Rival companies such as Winkworths have repaid furlough money after a stamp duty holiday put in place by the government led to a rise in property sales.
In a statement accompanying its annual results, the board noted that “a significant number of votes were cast against Resolution 2”, which refers to the remuneration policy agreed at its previous AGM in 2020, at the time approved by 79% of shareholders.
“It is clear that a significant proportion of shareholders did not agree with the decision to pay bonuses to executives under the Bonus Banking Plan, on the basis that the company had benefited from government support,” it said.
“This is notwithstanding that discretion had been exercised to reduce bonuses that would otherwise have been earned against agreed performance conditions by 50%, a decision that was supported by the majority of voting shareholders.
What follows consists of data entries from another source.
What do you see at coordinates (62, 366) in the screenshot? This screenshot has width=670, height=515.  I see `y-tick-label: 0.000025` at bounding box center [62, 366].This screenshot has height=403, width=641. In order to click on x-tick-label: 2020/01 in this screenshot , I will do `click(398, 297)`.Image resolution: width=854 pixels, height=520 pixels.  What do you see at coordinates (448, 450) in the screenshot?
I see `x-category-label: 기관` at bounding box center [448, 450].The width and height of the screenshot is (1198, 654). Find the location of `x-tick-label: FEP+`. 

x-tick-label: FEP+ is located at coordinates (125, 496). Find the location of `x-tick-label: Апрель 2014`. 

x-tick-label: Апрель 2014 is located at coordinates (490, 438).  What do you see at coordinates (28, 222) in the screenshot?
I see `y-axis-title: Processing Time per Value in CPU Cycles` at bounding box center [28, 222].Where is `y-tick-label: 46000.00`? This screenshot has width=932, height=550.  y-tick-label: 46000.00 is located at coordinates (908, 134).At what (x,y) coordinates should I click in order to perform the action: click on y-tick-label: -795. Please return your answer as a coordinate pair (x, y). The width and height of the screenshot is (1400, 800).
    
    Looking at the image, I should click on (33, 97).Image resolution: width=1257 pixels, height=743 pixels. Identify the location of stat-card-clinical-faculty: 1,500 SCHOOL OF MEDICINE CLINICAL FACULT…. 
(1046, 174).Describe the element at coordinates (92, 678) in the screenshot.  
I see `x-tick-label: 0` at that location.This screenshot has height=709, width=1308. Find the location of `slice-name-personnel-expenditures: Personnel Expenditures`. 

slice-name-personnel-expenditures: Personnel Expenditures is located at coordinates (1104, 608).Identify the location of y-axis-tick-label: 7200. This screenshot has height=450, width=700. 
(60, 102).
“This resulted in a bonus for the CEO of £389,000, which was 33% lower than the previous year and 53% lower on a cash basis.However… the remuneration committee will review the remuneration policy and its implementation in consultation with shareholders to ensure executive remuneration drives long-term shareholder value and stakeholder interests.”
Catalist Partners, an ‘activist’ investor that holds a 2% stake in the estate agent, said the significant number of shareholders voting against the bonus plans should be seen as a “wake-up call for the board”.
“The company’s leadership should rightly be rewarded, but for clear outperformance, not just riding the wave of a market recovery. The board must act,” the company said.